Desensitize Their Triggers
Once you are aware of your dog’s triggers, you can then desensitize them. This will help bring an end to the behavior. For example, if your dog only pees when meeting new people, you can address this behavior by offering more socialization.
The more they interact with new humans, the less likely they are to be overwhelmed with excitement and unable to hold their bladder. If your dog has a specific trigger, desensitization can help make inappropriate urination less likely going forward.
Build Their Confidence
If your dog pees any time they are nervous, they may need a confidence booster. Insecure dogs often benefit from obedience training, as it helps to build their confidence in their own skin.
You can help prevent nervous peeing by teaching commands such as sit, lay down, stay, come, shake, and any other tricks you are interested in. Learning basic obedience commands can make a world of difference for an uneasy pup.

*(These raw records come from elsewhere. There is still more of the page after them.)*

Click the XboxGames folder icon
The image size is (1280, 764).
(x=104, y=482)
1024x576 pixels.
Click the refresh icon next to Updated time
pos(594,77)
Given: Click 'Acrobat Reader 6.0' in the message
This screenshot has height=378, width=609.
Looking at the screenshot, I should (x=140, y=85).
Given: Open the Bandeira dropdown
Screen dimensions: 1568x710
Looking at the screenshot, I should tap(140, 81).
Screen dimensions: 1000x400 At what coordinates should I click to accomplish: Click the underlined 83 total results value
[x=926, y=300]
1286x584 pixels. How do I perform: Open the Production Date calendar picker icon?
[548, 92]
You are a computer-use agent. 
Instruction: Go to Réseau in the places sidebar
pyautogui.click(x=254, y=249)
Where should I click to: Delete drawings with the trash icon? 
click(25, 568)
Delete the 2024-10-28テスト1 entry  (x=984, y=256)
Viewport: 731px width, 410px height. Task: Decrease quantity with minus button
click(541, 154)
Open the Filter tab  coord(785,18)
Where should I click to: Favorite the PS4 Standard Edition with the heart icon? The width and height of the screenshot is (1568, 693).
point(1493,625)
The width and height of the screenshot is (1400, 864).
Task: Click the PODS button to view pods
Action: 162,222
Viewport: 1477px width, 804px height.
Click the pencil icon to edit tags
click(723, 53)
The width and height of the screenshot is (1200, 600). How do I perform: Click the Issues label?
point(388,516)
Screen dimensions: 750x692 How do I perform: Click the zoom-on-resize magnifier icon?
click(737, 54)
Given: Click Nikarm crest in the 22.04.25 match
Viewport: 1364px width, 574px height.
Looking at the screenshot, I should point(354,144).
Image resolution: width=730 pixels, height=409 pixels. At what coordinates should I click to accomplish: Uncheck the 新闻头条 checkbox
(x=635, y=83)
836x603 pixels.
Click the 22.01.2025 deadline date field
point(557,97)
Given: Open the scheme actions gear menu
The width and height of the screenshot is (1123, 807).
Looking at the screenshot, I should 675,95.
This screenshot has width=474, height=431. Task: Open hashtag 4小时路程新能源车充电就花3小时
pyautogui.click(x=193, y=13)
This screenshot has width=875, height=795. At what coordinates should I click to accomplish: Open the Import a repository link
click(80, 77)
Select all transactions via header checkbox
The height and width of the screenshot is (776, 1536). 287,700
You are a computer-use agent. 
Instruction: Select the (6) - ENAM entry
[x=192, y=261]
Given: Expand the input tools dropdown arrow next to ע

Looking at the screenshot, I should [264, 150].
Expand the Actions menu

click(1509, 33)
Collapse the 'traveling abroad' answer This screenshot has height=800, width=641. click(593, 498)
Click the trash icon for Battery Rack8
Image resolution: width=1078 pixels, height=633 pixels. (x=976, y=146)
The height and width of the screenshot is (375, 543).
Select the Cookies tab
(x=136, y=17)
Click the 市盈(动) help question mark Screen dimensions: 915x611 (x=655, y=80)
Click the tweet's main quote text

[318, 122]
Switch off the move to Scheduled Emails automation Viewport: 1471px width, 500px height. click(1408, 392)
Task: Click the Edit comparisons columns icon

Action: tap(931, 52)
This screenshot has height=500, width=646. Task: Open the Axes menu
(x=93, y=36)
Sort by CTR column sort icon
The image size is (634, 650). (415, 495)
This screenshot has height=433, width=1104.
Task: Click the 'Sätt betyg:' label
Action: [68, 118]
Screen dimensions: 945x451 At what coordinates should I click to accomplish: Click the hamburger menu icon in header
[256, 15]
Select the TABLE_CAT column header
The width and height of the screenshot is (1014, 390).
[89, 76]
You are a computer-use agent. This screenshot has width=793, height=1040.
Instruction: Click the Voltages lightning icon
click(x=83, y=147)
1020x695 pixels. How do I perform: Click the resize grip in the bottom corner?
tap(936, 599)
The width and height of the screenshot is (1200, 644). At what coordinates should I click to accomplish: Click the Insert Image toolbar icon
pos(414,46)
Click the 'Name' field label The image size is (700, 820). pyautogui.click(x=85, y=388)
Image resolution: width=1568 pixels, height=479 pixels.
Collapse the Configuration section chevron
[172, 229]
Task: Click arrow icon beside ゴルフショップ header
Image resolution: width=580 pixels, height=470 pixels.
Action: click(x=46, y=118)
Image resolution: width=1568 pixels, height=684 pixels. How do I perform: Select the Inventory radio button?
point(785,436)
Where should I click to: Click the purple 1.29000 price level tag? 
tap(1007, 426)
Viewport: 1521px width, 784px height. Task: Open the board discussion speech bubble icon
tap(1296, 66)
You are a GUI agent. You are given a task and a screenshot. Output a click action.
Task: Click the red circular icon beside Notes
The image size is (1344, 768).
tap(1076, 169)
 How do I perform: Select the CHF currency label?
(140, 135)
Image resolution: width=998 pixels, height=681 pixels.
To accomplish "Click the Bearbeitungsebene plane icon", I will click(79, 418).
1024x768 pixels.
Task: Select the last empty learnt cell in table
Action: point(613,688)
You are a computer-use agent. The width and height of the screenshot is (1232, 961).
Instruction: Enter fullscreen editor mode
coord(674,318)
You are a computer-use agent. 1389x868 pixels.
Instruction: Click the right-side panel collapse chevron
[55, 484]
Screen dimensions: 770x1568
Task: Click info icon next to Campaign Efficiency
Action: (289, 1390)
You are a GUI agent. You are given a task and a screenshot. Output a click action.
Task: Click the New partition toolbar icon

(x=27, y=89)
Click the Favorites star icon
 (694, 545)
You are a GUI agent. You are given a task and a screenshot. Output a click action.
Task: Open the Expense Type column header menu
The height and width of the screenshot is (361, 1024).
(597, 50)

Avoid Any Negative Reinforcement
It may be frustrating to step in a puddle of urine each time your dog is excited or nervous. But it’s important to avoid punishing them in any way. Negative reinforcement can be confusing for a dog in this situation, especially if they are truly having a hard time controlling their bladder.
Punishment is especially dangerous for dogs already struggling with confidence, as this can knock them down even further. Helping your dog ditch their inappropriate urination may take time, but it’s important to practice patience throughout the process.
Excited or submissive urination is a common struggle in our canine friends. The important thing is to remember to be patient with your pup. Avoid disciplining your dog too harshly, and reward good behavior with positive reinforcement techniques. By sticking to these steps, you can slowly put an end to your dog’s inappropriate urination.